Making NASA JPL's Small Bodies DB APIs Dev Friendly

Working with startups for over a decade may have spoiled me. API Developer experience has come a long way in that time, SaaSifying backends to make building companies efficient, logical, and consistent.

Sadly, after months doing “science stuff” my feeling is this is a major missed opportunity in scientific projects and academia (and to be fair, few scientists building these apis are software developers by trade).

In many cases though it feels like it could be better and is impeding scientific progress. And something large scientific and research-based organizations should be paying attention to since it flies in the face of their core missions.

To single out someone who can take the punch, let’s pick on NASA JPL. It’s astounding this group can put car-sized rovers onto other planets but cannot get core scientific data to be easily accessible.

And please take this criticism as well-meaning (everyone). I am sure there are under-the-hood challenges in systems or funding or resourcing that are invisible to me that make this situation difficult to remedy.
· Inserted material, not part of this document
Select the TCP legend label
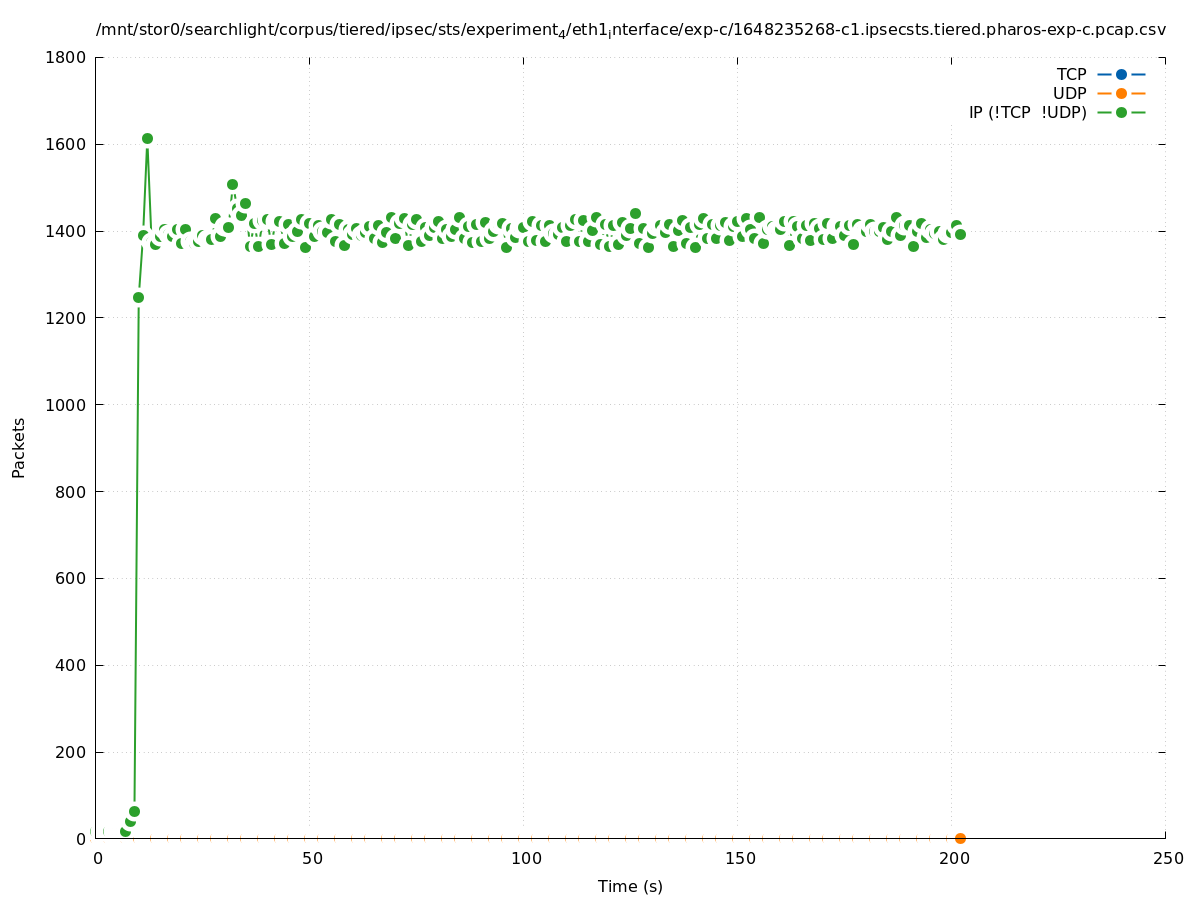1197x900 pixels. pyautogui.click(x=1071, y=75)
That said, Having the greatest library of books in the world is useless if no one can check them out or find what they need in the stacks.

The JPL SBDB API

NASA JPL’s Small Bodies Database API has issues.
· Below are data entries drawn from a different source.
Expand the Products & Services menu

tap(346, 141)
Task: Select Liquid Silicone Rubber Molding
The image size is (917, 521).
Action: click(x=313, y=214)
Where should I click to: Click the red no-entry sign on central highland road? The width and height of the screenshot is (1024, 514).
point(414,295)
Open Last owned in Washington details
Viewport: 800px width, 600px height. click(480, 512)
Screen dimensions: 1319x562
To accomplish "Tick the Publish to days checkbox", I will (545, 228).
  • obvious, scrape-web-results-and-stuff-into-API approach to what may be a very old, antiquated underlying system (Fortran 77? C?)
  • whack json return format of “fields” listing and “data” in one big array of arrays
  • limit of 1 request at a time per IP address (so huge speed bump for any attempt at parallel, or even concurrent, processing)

Complaints aside, the scientific content and value of NASA JPL SBDB data is amazing.

You can literally calculate the position and orbit of a small rock on the other side of the solar system to ridiculous degrees of accuracy. And use that to help fuel your calculations if you’re one of those geeky astro/physics science hippy types (such as I aspire to be.). It’s mind-blowing, tbh. Just, well… hard to use. Which is a shame.

(And To be fair to JPL, we switched to their API after we found both uptime and major data issues with MPC -the Minor Planet Centre’s - orbital data. Thus my complaint about the general quality of science APIs across the field.)

Here’s what I learned trying to bend their API to our will and transmuting their data to something useful, and into a format most modern devs would want to use with better developer UX. I hope it helps you out.

Approach

Basically, we’re going to change the cryptic fields and mass data blob into the type of key:value structures us devs like. Yes, I’ve already raised this issue with JPL when I was asked how we could improve the system. There was a curt “lack of resources” email response and fact their API returns were, in fact, “legal json” (ok, technically true, but c’mon…). I have been told that despite the curt, official reply, they do realize there are issues and are working on a better future version of the API (NASA JPL! Call me! I even work pro bono on these sorts of things!).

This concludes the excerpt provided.